Tag Archives: Creative Nonfiction

A kind of ethical or spiritual discipline

I think sometimes about writing nonfiction as a kind of ethical or spiritual discipline.  The true thing, told plainly, is not always the thing that makes the liveliest story.  In real life, the bon mot wasn’t always uttered, the climax didn’t happen in a setting with an objective correlative handy, and the good guy didn’t always triumph.  Life resists plot–at least on the surface.  To entertain–or to “teach and delight,” in the classical formulation–it’s sometimes simpler to turn to another genre.  But if we decide to pursue creative nonfiction, then the truth (our own remembered, subjective truth) functions as do the rhyme and meter requirements of a sonnet.  It offers us boundaries, discipline.  We are faithful to it.  It pressures us into discovering the material’s own form, into making a new thing that is compelling.

Joy Castro

Advertisement

More or less completely at sea

I think what I’m ultimately trying to say is that it’s dangerous to say too much too definitively about craft in the abstract. If you feel absolutely overwhelmed by a project – that’s good. If you have absolutely no idea how or where to begin – that’s good too. No matter where one is in one’s career, a writer, it seems to me, ought to feel more or less completely at sea as they begin to approach the question or the subject they hope to address. There are two kinds of repetition. There is the kind we find inside our work, the themes that burble up lava-like from our subconscious again and again, and which we cannot resist and should not, I think, criticize in others. And then there is the repetition that ought to be resisted, that which gives us a program, a strategy that can be applied to any subject. This we should criticize in others. Art should never be the result of habit, it should strive eternally for the fresh and the new even when we work in forms we did not invent. Craft, we should vigilantly remind ourselves, means to make something absolutely new where before there was nothing at all.

JC Hallman

Write it all

[N]ever censor yourself while you are still writing the story. Save the censoring for the final draft.

Here’s why.

Self-censorship isn’t an exact science. While you’re making sure not to write anything that will offend your parents, you may also be holding back some important emotional truth that will make your story rich and insightful. Don’t block the creative flow. Write it all. Every detail that occurs to you. Until it’s published, it’s private, so be honest, frank, and free.

Tayari Jones

The empathy you are going to need

Writers are often motivated by something/someone that angers, irritates, or appalls them. Some people write to get even with a person who has hurt them, or to expose some sort of destructive force in their community. … If your story is going to be any good, you are going to have to get past this.
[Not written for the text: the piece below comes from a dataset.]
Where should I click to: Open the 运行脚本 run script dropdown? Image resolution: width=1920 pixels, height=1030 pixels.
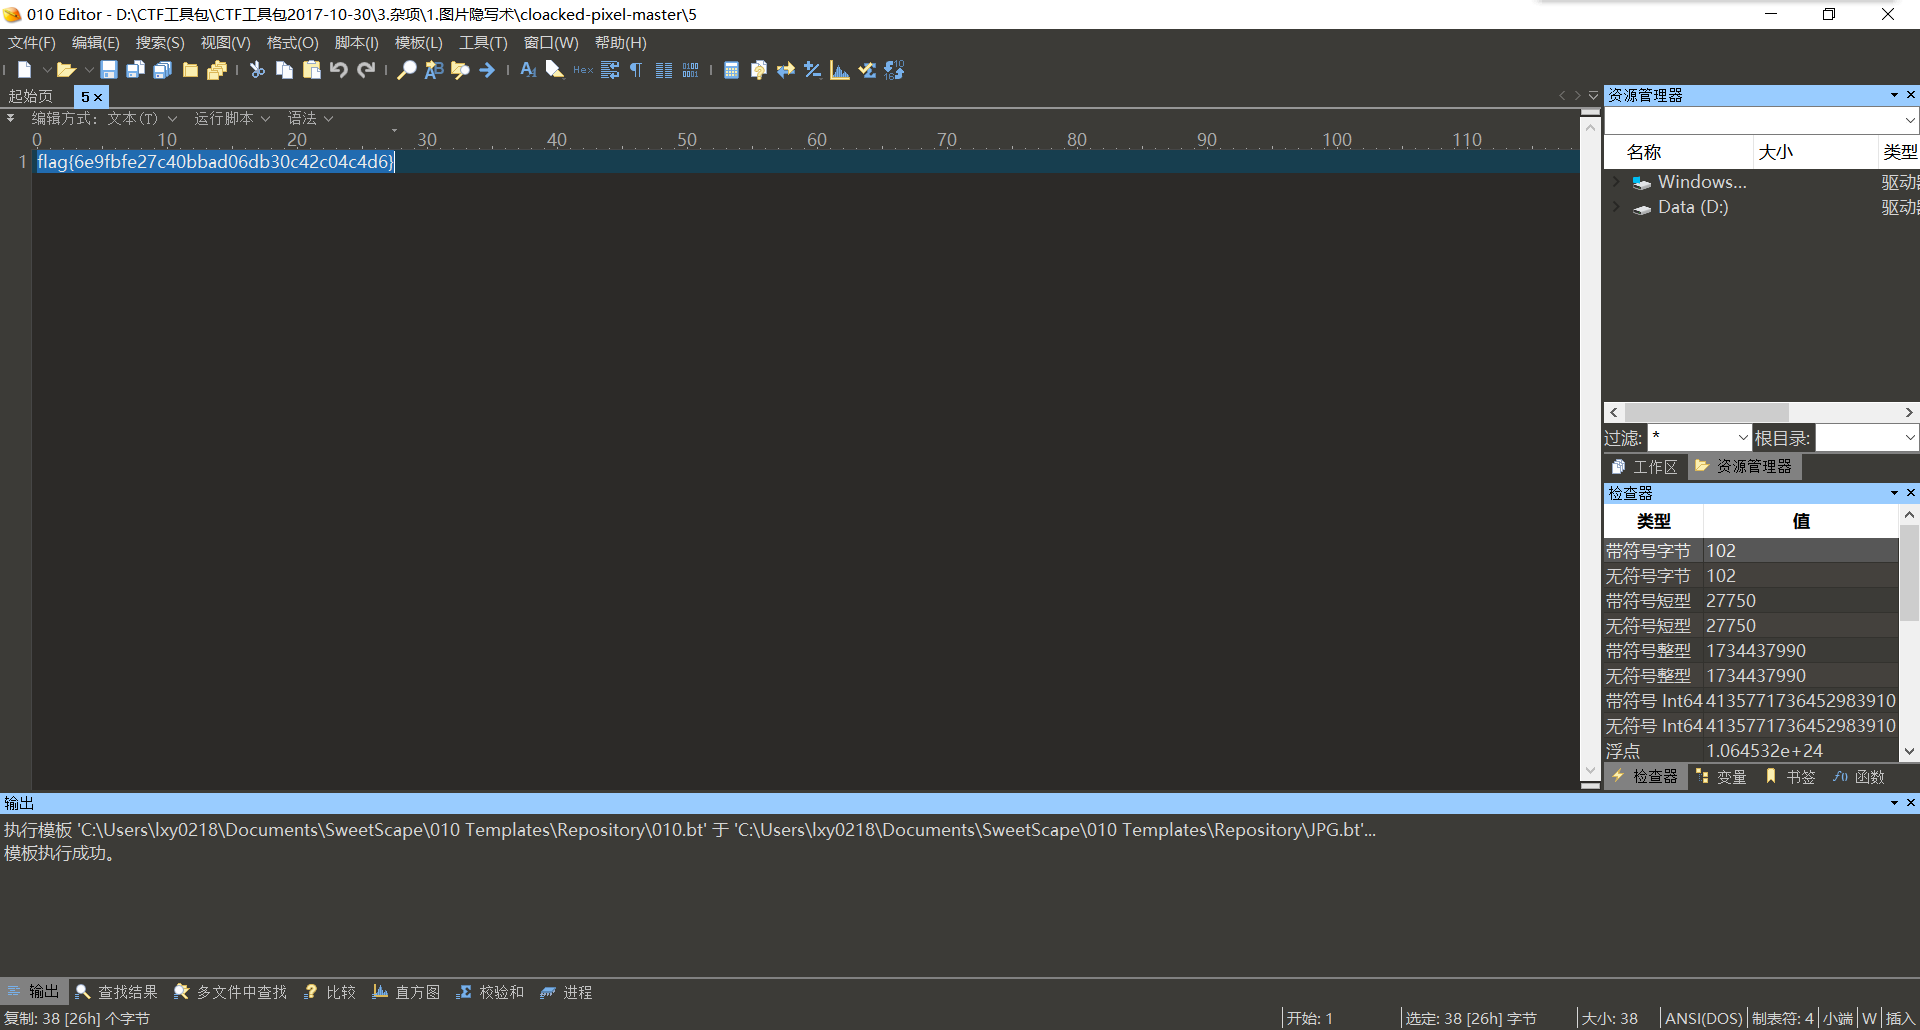(x=231, y=118)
One thing I like to do is to write journal entries in the voices of other people, or even characters in my books. I sometimes do it for people who have hurt me deeply, so I can kind of get a grip on their behavior. The challenge is that you have to discover something new about the person or character. If your exercise reveals only what you came to the page with in the first place, then you have not tapped into the empathy you are going to need to write the story you want to write. The thing is that you are really going to have to want to understand that person, which means you may have to let go of that anger.

Tayari Jones

A part of the story

[C]reative nonfiction writers do not make things up; they make ideas and information that already exist more interesting and, often, more accessible.

In creative nonfiction, writers can be poetic and journalistic simultaneously. Creative nonfiction writers are encouraged to utilize literary and even cinematic techniques, from scene to dialogue to description to point of view, to write about themselves and others, capturing real people and real life in ways that can and have changed the world. What is most important and enjoyable about creative nonfiction is that it not only allows but also encourages the writer to become a part of the story or essay being written. The personal involvement creates a special magic that alleviates the suffering and anxiety of the writing experience; it provides many outlets for satisfaction and self-discovery, flexibility and freedom.